# Colin McRae 2005 Probleme mit Starforce



## Galford (1. August 2014)

Hallo PCGH Gemeinde,

aus gegebenem Anlass (die Colin McRae Mobile Farce), wollte ich mal wieder Colin McRae Rally 2005 spielen.

Zuerst das Spiel installiert, dann Patch 1.1 drauf und dann noch das hier um die Kompatibilität mit einem 64Bit Windows (Windows 7 in meinem Fall) herzustellen.

Dann wollte ich das Spiel starten, und Starforce wollte installiert werden.

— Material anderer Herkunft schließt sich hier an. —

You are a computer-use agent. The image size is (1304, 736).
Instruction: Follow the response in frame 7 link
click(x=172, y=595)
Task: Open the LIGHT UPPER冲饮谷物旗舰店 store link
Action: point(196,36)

Also PC neu gestartet, und Windows meinte dann anschließend, dass der Starfoce Treiber so alt wäre und keine gültige Signatur besäße, und dieser deshalb deaktiviert wird. 

Hab auch schon versucht Starforce zu updaten (obwohl ich denn Mist lieber nicht auf dem PC hätte) aber Win7 meldet sich wieder, wegen fehlender Signatur und dergleichen.


Kann mir jemand helfen und weiß wie man diesen dümmlichen Starforce Schutz zum Laufen bringt?

Alternativ installiere ich gerade Colin McRae Rally 04, aber da gib es leider Deutschland als Rallyland nicht.


----------



## R4Z0R1911 (1. August 2014)

Erweiterter Start und Signatur Prüfung abschalten.


----------



## Galford (1. August 2014)

R4Z0R1911 schrieb:


> Erweiterter Start und Signatur Prüfung abschalten.



 Danke für die Antwort. Dann werde ich das evtl. bei Gelegenheit versuchen. 

 Colin McRae 04 läuft dagegen ohne Problem, ist aber noch schlechter gealtert als gedacht.


----------



## theoturtle (1. August 2014)

Oh bitte dazu um Rückmeldung, habe auch noch diverse Starforce-Spiele die ich eigentlich gerne mal spielen würde. 
Habe aber selbst immer das Problem, dass der PC nach der STarforce-installation garnicht mehr startet (BLuescreen xY - ist schon zu lange her - auf jeden FAll der Treiber). 
Bisher hatte ich damit leider nie erfolg. 

Der Versuch eine passende Starforce-Version für Win7x64 zu finden hat mich zumindest damals nicht weit gebracht.


----------



## Galford (2. August 2014)

Leider grüßt mich mein PC heute morgen mit der Systemstartreparatur. Ich denke das ist Starforce zu verdanken. Was für ein grausamer Kopierschutz. 

Dirt 1 hat auch Starforce. Das hatte ich vor einiger Zeit zum laufen gebracht. Vielleicht probier ich mal wie es sich mit dem Spiel jetzt verhält, und ob die Starforceversion dort anders reagiert. Aber wieso sollte sie das, war auch schon hier und das einzige das etwas bringt ist das Entfernungstool.


----------



## Beni19 (4. August 2014)

Villeicht läuft's auf eimer VM?


----------